#### Reading text ####

How to use this command:

perl -pi -e 's/[^[:ascii:]]/#/g' file

to change only characters at offset A to offset B of each line?

Under reservation that I didn't understand your question correctly, if the offsets A, and B are 5 and 10, then it should be like:

  perl -pi -e 's/(?<=.{5})(?<!.{10})[^[:ascii:]]/#/g' file

Explanation:

   [^[:ascii:]]  <- the character which is looked for
   (?<=.{5})     <- if at least 5 chars were before (offset 5)
   (?<!.{10})    <- but no more than 10 characters before (offset 10)

The constructs:

   (?<= ...) and (?<! ...)

are called positive and negative lookbehinds , which are zero-with assertions . (You can google them, see section Look-Around Assertions in perlre )


Addendum 1 You mentioned substr() in your title, which I overlooked first. This would work, of course, too:

  perl -pi -e 'substr($_,5,10)=~s/[^[:ascii:]]/#/g' file 

The description of substr EXPR,OFFSET,LENGTH can be found in perldoc . This example nicely illustrates the use of substr() as a left-value.

#### Collected data ####

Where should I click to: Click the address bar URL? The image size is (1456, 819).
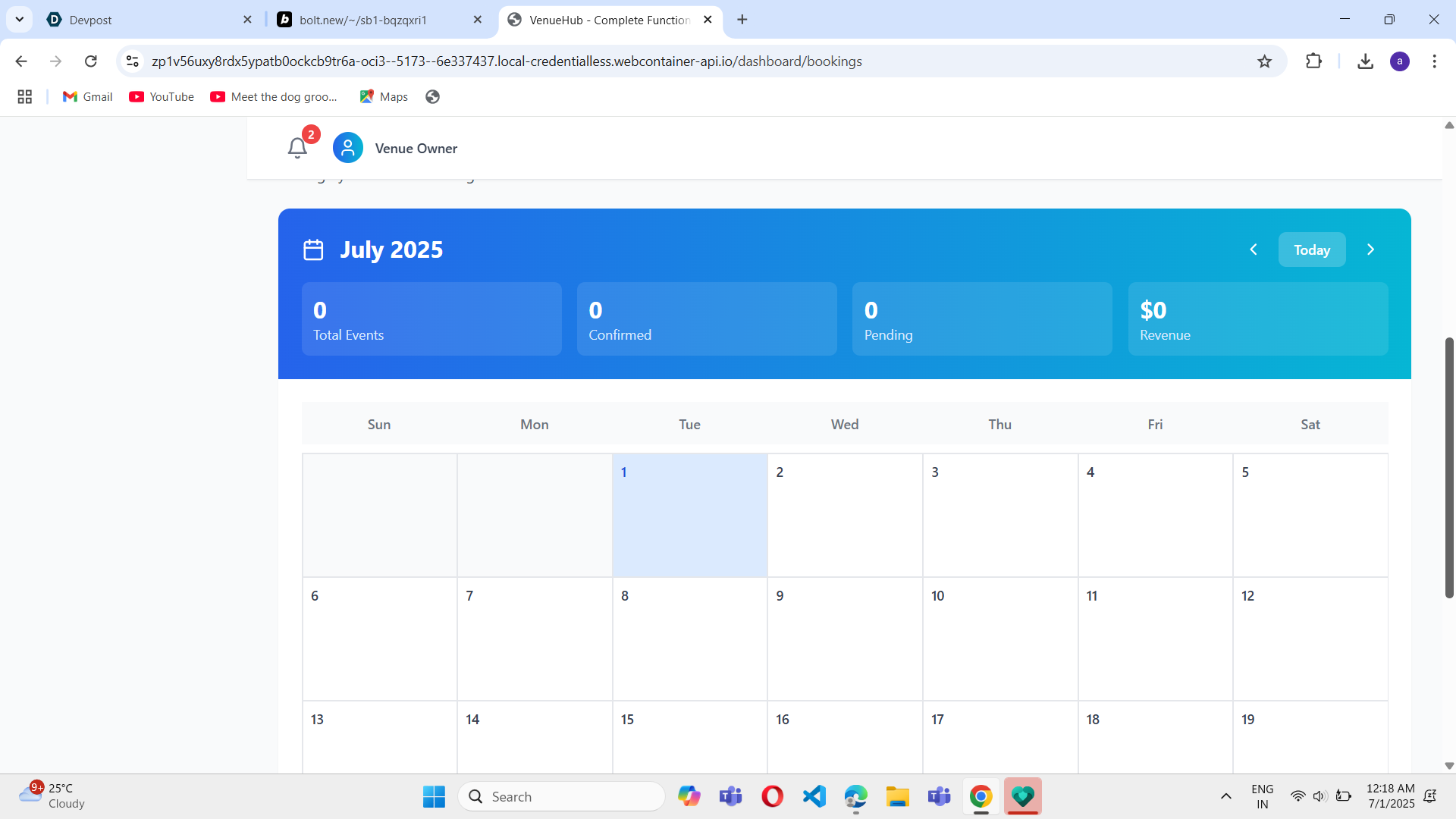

####

- _Tasks to complete_
1/ In the Perl text, what are the constructs (?<= ...) and (?<! ...) called?
2/ Please return the stretch of the Perl text from "to change only" through "before (offset 10)".
3/ Continue the Perl text on substituting characters between offsets from the point where it stops.
The listing has nothing to do with the Perl text.

- _Outputs by task_
1/ They are called positive and negative lookbehinds.

2/
to change only characters at offset A to offset B of each line?

Under reservation that I didn't understand your question correctly, if the offsets A, and B are 5 and 10, then it should be like:

  perl -pi -e 's/(?<=.{5})(?<!.{10})[^[:ascii:]]/#/g' file

Explanation:

   [^[:ascii:]]  <- the character which is looked for
   (?<=.{5})     <- if at least 5 chars were before (offset 5)
   (?<!.{10})    <- but no more than 10 characters before (offset 10)

3/
Addendum 2 When updating this post, Grrrr added the same solution as an answer, but his came first by a minute! (so he deserves the booty)

Regards

rbo

Alternatively to rubber boots' answer, you can operate on a substring instead of the whole string to begin with:

perl -pi -e 'substr($_, 5, 5) =~ s/[^[:ascii:]]/#/g' file

To illustrate:

perl -e 'print "\xff" x 16' | \
perl -p -e 'substr($_, 5, 5) =~ s/[^[:ascii:]]/#/g' | \
hd

will print

ff ff ff ff ff 23 23 23  23 23 ff ff ff ff ff ff

In this code, the first offset is 0-based, and you have to use the length instead of the second offset, so it will be substr($_, A-1, BA) .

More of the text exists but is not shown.